Return the material below verbatim, from its first line through the line that contains "will click(x=194, y=56).", including both of those lines.

────────────────

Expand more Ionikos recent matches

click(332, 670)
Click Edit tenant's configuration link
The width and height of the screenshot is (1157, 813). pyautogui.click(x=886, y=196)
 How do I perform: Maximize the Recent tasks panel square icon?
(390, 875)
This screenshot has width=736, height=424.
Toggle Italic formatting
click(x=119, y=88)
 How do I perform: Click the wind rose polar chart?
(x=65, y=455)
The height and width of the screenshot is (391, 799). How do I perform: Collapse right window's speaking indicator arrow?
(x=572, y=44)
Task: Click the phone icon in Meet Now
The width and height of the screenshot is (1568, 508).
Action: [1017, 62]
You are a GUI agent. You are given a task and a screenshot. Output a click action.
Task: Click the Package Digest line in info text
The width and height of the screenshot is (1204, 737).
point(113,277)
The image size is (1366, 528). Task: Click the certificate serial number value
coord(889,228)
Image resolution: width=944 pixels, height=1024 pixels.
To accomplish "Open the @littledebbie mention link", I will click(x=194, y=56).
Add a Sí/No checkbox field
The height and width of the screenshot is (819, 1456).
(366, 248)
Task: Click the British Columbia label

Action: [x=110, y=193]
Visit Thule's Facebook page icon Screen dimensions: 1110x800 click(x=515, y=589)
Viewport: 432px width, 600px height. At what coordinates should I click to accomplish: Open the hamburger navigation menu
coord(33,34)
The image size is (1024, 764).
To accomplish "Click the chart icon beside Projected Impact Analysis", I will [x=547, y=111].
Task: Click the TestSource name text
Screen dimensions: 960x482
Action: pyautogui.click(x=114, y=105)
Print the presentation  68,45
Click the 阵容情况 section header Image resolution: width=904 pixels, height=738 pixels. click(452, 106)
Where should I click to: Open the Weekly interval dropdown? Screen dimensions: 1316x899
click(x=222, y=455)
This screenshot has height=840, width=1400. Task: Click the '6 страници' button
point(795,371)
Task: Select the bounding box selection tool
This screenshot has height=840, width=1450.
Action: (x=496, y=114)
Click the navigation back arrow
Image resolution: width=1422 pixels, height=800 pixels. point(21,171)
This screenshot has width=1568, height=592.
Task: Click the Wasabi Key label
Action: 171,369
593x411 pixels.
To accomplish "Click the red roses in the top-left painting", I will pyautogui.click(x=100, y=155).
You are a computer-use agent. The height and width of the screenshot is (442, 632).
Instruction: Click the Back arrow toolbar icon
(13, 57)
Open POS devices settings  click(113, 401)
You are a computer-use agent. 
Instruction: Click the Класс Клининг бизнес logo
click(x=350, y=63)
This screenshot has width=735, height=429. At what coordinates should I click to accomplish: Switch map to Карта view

────────────────

* Final answer *
Expand more Ionikos recent matches

click(332, 670)
Click Edit tenant's configuration link
The width and height of the screenshot is (1157, 813). pyautogui.click(x=886, y=196)
 How do I perform: Maximize the Recent tasks panel square icon?
(390, 875)
This screenshot has width=736, height=424.
Toggle Italic formatting
click(x=119, y=88)
 How do I perform: Click the wind rose polar chart?
(x=65, y=455)
The height and width of the screenshot is (391, 799). How do I perform: Collapse right window's speaking indicator arrow?
(x=572, y=44)
Task: Click the phone icon in Meet Now
The width and height of the screenshot is (1568, 508).
Action: [1017, 62]
You are a GUI agent. You are given a task and a screenshot. Output a click action.
Task: Click the Package Digest line in info text
The width and height of the screenshot is (1204, 737).
point(113,277)
The image size is (1366, 528). Task: Click the certificate serial number value
coord(889,228)
Image resolution: width=944 pixels, height=1024 pixels.
To accomplish "Open the @littledebbie mention link", I will click(x=194, y=56).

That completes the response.